A permanent place: MSU alum newest vet at Thailand’s Elephant Nature Park

Erica and Mae Tee (Photo courtesy of Erica Ward).

Erica and Mae Tee (Photo courtesy of Erica Ward).

Big changes are coming for Erica Ward.

The Fowlerville, Mich. native, who recently graduated from Michigan State University’s College of Veterinary Medicine, is the newest staff veterinarian at Thailand’s Elephant Nature Park (ENP), where she’s volunteered for several years.

She first traveled to the park, located in Thailand’s Chiang Mai province, in 2011 as part of an ecotourism trip. Since then, she’s organized several other trips to the park with groups of preveterinary and veterinary students from around the U.S. But the person she was when she arrived in Thailand for the first time and the person she was when she left were very different. It’s a change she’s also seen reflected in many of the students who also visit the park.
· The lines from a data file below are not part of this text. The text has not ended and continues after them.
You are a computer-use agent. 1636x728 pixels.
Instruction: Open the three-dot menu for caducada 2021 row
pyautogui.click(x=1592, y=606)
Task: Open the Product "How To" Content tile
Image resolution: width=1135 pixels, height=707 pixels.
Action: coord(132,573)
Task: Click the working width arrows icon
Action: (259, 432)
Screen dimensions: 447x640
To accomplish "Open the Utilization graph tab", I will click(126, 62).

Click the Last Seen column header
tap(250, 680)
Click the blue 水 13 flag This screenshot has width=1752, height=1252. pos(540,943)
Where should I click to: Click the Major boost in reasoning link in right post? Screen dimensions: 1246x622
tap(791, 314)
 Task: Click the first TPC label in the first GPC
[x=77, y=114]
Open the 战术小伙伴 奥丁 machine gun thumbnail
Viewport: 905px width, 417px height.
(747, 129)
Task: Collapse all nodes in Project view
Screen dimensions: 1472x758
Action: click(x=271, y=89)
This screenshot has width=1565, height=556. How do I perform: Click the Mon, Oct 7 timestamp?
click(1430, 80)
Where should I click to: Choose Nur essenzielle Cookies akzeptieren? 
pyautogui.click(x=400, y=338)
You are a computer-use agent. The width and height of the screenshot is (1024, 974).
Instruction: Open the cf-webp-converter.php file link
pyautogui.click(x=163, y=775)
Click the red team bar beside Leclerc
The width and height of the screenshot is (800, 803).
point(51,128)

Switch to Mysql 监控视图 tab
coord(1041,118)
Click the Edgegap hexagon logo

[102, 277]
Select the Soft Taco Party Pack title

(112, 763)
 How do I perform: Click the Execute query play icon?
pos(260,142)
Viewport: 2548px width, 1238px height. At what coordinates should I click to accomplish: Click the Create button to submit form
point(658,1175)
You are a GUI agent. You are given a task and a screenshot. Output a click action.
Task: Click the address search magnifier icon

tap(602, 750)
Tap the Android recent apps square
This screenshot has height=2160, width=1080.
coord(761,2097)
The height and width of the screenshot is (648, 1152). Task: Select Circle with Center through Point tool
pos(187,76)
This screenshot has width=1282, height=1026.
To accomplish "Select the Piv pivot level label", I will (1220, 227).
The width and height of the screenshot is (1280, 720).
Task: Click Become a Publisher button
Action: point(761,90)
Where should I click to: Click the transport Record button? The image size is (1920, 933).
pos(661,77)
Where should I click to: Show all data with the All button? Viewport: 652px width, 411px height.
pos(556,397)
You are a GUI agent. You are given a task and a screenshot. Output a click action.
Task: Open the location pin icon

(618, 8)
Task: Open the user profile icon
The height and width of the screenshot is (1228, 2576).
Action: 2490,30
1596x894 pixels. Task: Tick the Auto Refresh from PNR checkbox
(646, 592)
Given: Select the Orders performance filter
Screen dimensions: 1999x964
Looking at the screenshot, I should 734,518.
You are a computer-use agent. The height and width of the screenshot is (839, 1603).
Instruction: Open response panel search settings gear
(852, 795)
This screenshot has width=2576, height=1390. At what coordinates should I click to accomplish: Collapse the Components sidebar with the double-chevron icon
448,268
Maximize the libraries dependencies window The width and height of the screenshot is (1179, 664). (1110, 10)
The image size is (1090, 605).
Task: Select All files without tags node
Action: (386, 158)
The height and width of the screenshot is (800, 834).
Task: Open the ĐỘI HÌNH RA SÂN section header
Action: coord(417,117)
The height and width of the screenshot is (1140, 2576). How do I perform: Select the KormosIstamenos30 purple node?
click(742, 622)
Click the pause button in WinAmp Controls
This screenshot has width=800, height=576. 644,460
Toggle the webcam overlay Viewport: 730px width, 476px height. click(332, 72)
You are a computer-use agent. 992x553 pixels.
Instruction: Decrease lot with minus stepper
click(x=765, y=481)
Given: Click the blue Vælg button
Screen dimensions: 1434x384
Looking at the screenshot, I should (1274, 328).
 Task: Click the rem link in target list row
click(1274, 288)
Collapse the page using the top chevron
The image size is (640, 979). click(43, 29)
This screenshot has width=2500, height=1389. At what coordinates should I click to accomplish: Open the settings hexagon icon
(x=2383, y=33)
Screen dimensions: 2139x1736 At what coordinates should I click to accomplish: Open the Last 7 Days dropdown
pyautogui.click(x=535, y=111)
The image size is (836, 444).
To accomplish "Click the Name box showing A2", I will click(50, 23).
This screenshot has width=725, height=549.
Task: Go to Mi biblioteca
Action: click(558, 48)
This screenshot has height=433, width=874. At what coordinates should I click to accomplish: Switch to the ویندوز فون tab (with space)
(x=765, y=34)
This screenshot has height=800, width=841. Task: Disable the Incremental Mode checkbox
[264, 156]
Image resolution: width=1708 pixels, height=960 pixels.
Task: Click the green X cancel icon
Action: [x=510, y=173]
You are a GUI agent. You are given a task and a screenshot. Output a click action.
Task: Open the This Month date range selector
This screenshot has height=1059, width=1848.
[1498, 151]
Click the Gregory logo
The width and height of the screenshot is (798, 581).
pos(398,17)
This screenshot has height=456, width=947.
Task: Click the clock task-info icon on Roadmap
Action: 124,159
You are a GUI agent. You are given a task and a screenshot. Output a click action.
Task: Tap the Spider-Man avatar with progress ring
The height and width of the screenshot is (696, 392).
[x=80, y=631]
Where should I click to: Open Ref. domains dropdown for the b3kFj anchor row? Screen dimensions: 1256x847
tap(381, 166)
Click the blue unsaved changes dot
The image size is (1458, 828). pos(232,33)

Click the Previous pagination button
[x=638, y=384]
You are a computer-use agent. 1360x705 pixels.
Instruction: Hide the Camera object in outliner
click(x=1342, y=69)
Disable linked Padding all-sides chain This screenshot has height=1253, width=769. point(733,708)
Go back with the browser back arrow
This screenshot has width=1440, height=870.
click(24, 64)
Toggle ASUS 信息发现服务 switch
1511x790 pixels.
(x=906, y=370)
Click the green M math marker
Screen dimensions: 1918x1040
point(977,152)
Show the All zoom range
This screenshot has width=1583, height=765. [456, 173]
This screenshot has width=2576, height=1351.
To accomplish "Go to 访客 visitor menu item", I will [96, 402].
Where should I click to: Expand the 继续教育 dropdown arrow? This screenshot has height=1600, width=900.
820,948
“At that time, I didn’t know about the elephant industry,” Erica said. “I didn’t have a lot of elephant experience. I have seen students go home and their lives are changed. It teaches them to think differently and to think about what goes on behind the scenes and not turn a blind eye to it.”

The park rescues elephants mainly from the tourist and illegal logging industry in Thailand, although they recently have expanded to Cambodia and Burma. Many of these elephants have had extremely difficult lives and suffer from chronic ailments such as foot and eye problems, and skeletal and mental damage from drugs they are given to keep them working.

A new world

But things are changing, Erica said. Since her first trip, several new elephant parks have opened following ENP’s model. Additionally, ENP has expanded, opening two new preserves that will allow rescued elephants to live an essentially wild existence, with health monitoring from the park’s staff.

The park also takes in dogs, many of which were displaced after the tsunami or were confiscated at the border as part of the dog meat trade, and provides free veterinary care to animals from the surrounding villages and towns. The dog sanctuary, along with expanding treatment facilities, are only a couple of the tangible signs of ENP’s growth.

However, it’s the elephants that keep Erica coming back to Thailand, this time permanently. Each one has its own unique personality, from the typical rebellious teenagers to the wizened matriarchs. They also form tight family bonds, such as the one formed between Erica’s favorite elephant, Mae Tee, and her best friend Mae Kham Geao. The two elephants were inseparable, until Mae Kham Geao passed away in November. Mae Tee’s depression was tangible, but she’s now doing better with the help of a mischievous bull elephant named Hope.

“Mae Tee will go hang out with the little teenagers,” Erica said. “It’s cool to see her go from being so depressed to going to hang out with the young crew and throwing mud around. It’s quite a soap opera.”

Working for the future

Much of the park’s supplies come from donations. Often, medical supplies are difficult to find and, when they are available, Pro-Flex_blogare much more expensive in Thailand than in the U.S. On previous trips, Erica and the students have brought supplies with them, including boxes of Neogen’s Pro-Flex veterinary wrap. This time, Erica is taking new diagnostic equipment purchased with funds raised by MSU’s Preveterinary Club along with another 25 boxes of Pro-Flex donated by Neogen.

The Pro-Flex will be used to treat elephants and dogs alike, and help keep wounds clean so they can heal. In the case of Mae Tee, it helps her live a more normal life by keeping her chronically abscessed feet clean of dirt and debris. The 66-year-old elephant lived a tough life of logging before coming to ENP, which caused serious injuries to her feet.

Many of the elephants have similar injuries to those Mae Tee exhibits, along with a host of other health issues. Additionally, the park also is home to several baby elephants that require special care.  As part of her new job, Erica will continue working with students; however, as a staff veterinarian, the elephants will be her first priority, including designing preventative care programs.

For Erica, continuing to grow the park and improve the lives of its residents, great and small, is a dream come true.

“I hope to influence it in a positive way and to really make sure the animals are receiving the highest quality care,” she said. “I also really love working with the students. I just want them to find their passion in what they’re doing and for them to know they can find their passion in anything.”

What is the Elephant Nature Park?

The Elephant Nature Park was founded in the 1996 in Thailand’s Chiang Mai province by Sangduen Chailert, better known by those who work with her as Lek. It is staffed by volunteers from around the world who directly work with the elephants daily. Lek has received international honors for her work with the elephants.